The campaign has twisted and turned like a Curly Wurly which has been put into a spin-dryer, but for the most part Sunderland have not so much been flirting with relegation as looking like they wanted to jump into bed with the Championship.

Things must change in the summer and they will. Di Canio knows who he does and does not want in his squad.

Into the latter category must fall James McClean, Connor Wickham and a few others, which may include Seb Larsson who is not tall or vocal – traits the manager wants to see in all his players.

N’Diaye will be here next season because he ticks a lot of the Italian’s boxes. How many of his current team-mates remain is up for debate.

N’Diaye added: “We have good players here, but I think we need more.

“I don’t know what we should do this summer, but first and foremost we have to stay up, then look around us and see what we should do.

“We should be much higher up the league than this.

“West Brom and Swansea are in the top half of the table and we should be where they are as we are as good as them. That is where we should be aiming.

“It is not for me to say what we should do, that’s up to the coach, but all teams need more players and that is maybe what is required.”

Sunderland did well to get a point from a game Southampton dominated in terms of goal-scoring chances.

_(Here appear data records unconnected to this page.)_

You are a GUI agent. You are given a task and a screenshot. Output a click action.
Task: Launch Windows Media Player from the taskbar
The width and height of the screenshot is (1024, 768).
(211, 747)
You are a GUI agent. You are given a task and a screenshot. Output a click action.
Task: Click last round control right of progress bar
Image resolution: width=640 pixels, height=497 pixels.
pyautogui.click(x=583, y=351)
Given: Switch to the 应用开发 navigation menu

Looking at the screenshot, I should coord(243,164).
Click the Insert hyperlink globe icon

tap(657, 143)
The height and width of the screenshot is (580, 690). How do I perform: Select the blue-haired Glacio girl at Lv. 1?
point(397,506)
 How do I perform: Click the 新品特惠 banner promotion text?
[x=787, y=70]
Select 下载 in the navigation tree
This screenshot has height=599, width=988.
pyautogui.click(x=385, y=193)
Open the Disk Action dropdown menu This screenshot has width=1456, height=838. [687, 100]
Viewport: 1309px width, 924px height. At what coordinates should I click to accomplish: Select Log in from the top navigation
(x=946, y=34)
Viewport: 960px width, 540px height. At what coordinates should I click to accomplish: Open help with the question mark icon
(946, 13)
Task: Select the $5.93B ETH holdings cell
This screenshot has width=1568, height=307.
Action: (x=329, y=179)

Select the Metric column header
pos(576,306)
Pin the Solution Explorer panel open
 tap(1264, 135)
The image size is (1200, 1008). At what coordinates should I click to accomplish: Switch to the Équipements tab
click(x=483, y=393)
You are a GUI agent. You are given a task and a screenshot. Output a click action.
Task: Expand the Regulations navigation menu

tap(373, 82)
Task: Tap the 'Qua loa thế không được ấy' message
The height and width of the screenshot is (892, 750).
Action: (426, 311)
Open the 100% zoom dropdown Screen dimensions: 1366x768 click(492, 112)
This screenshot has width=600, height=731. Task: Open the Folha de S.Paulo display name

Fortunately for the club Simon Mignolet is a goalkeeper whose talent for pulling off miraculous saves showed no signs of waning in what was his 100th game for Sunderland. Steven Fletcher’s goals, the change of manager, Wigan’s FA Cup run.

All three will be hailed as vital components if the Black Cats do stay up.

However, Mignolet’s form this season shall overshadow all.

N’Diaye said: “Simon is a quality keeper.

“When I came here I had not seen him or heard of him, but every time he plays he is fantastic. The quality is there for all to see.

“He was brilliant against Southampton and is like that every week. He is such a good goalkeeper and that is why he is being linked with other clubs.

“He is very consistent and against Southampton again he was fantastic.

“I can understand why he has been linked with other teams because this is normal.

“It is very normal for that to happen when you play as well as he does.

“He is better than the keeper at Arsenal, Wojciech Szczesny, he is better than him – no doubt about it.”

N’Diaye is one who does fit the bill. He’s big, powerful and possesses a decent touch, plus clearly has a footballing brain.

He’s still raw, but the Frenchman could turn into a fine midfielder for the Black Cats.

N’Diaye added: “I have loved the Premier League since I came here.

“It has been incredible. It is such an aggressive league, which is what I like. It is not like in France, which is much more technical.

“Here is far more muscular and that is the way I play. In France the fans are not as passionate.”

Let’s hope for Sunderland’s sake the Premier League football he likes so much is still N’Diaye’s to enjoy come August.